4.3.0-rc1 image hash verification failed

rrn · September 9, 2025, 2:16pm

Hi,
I have used the official torrent to download the 4.3 rc-1 iso file just now.
It passes torrent’s built-in integrity verification. I have explicitly clicked “verify” again and it passed.

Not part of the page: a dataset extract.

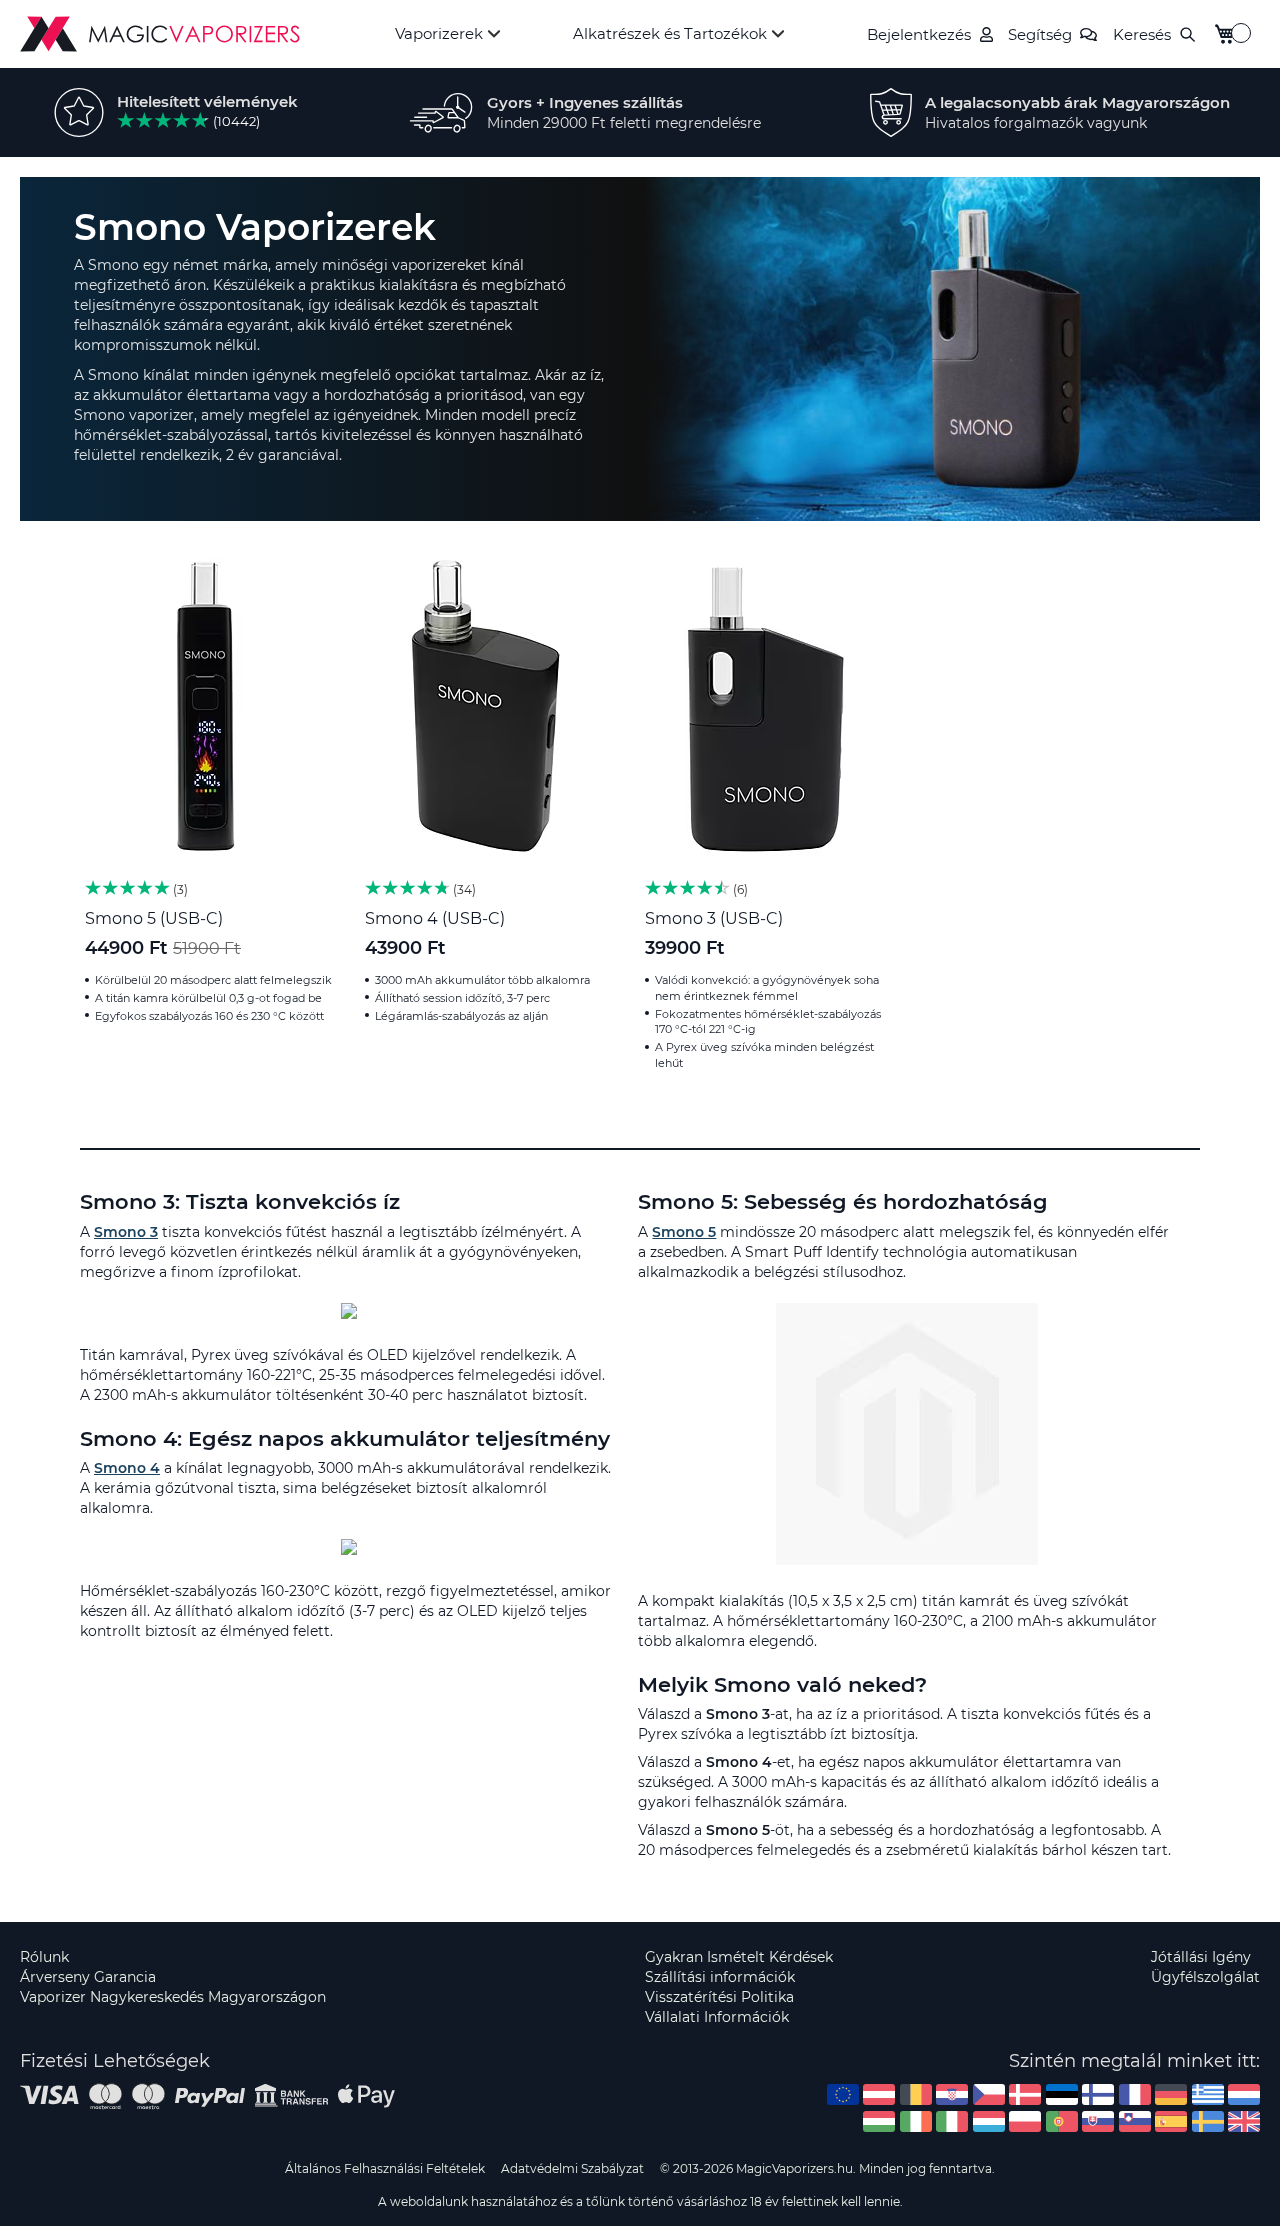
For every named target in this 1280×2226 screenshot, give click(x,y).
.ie (916, 2121)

And the hashes are different from the advertised hash values.

sha1sum:
804ffcb18fb1137dbd2710faea486238ee981932 Qubes-R4.3.0-rc1-x86_64.iso

sha512:
b8dc23dd8a6be83a6e36e95c7d4f6ab2302891c6335307fa4a4a3fc0d17161fc618fbf788d1c59d9f043355cc17f27eaee85a2f1d69f310f6b92781a6c1d31f6 Qubes-R4.3.0-rc1-x86_64/Qubes-R4.3.0-rc1-x86_64.iso

Please advise, thanks!

parulin · September 9, 2025, 5:45pm

How do you verify it? The hash I got is a SHA256 hash.

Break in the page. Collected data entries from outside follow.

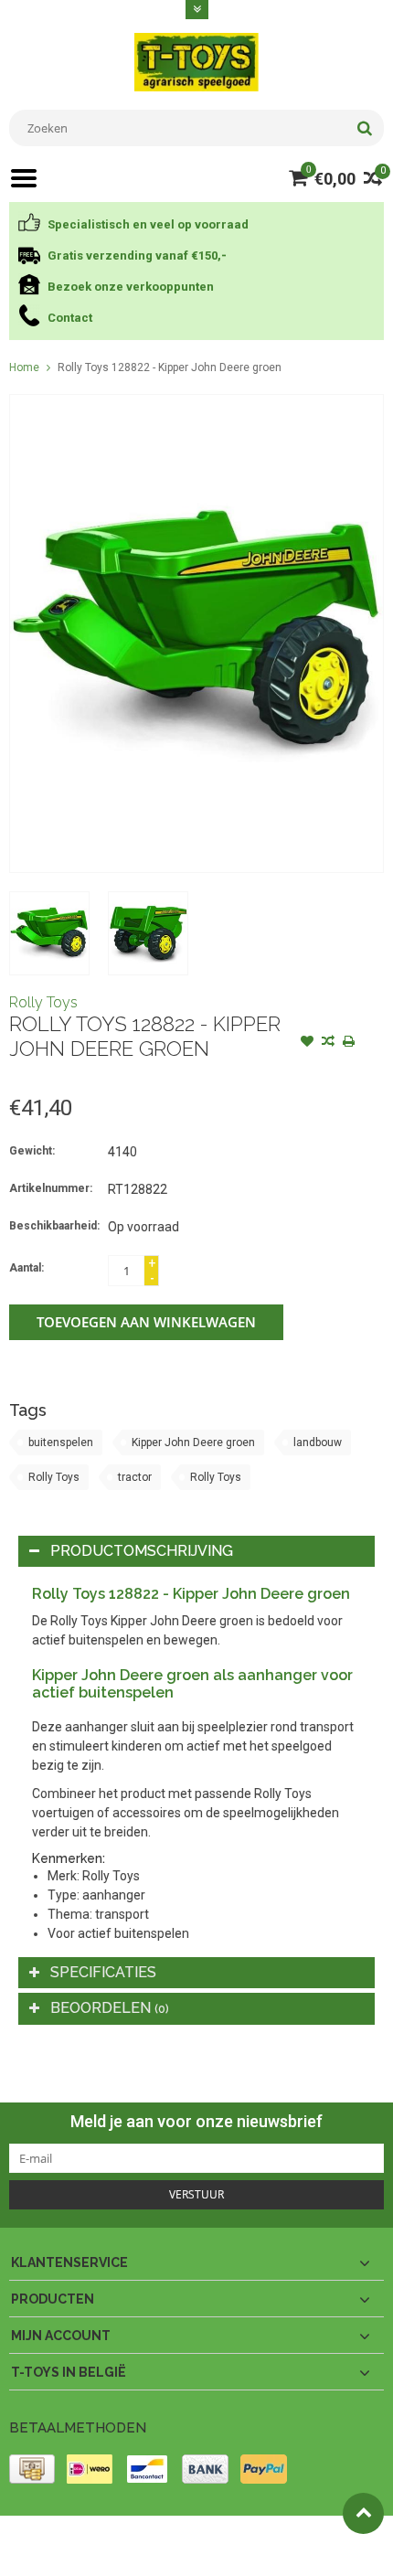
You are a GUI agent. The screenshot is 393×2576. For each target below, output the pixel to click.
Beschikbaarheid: (54, 1225)
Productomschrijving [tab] (141, 1550)
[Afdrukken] (349, 1043)
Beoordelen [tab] (109, 2008)
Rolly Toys (43, 1002)
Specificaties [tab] (103, 1972)
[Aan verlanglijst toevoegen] (307, 1043)
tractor (135, 1477)
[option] (49, 933)
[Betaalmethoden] (32, 2469)
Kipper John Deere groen (193, 1442)
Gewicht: (32, 1150)
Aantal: (26, 1267)
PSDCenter (248, 2537)
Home (24, 367)
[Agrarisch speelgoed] (196, 61)
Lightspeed (37, 2554)
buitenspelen (60, 1442)
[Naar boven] (363, 2513)
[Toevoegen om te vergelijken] (328, 1043)
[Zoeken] (364, 128)
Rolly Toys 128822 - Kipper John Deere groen (169, 367)
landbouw (317, 1442)
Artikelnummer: (50, 1188)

rrn · September 9, 2025, 7:01pm

It’s weird.

I have downloaded it again from the web server and it has the right content with hash, as expected.

And now the torrent download hash is giving the correct output.
As can be seen, the sha1sum and sha512sum emits the file name as well. For some reason, the torrent download case failed to create the correct hash temporarily. It might be a bug of the file system maybe. I don’t know.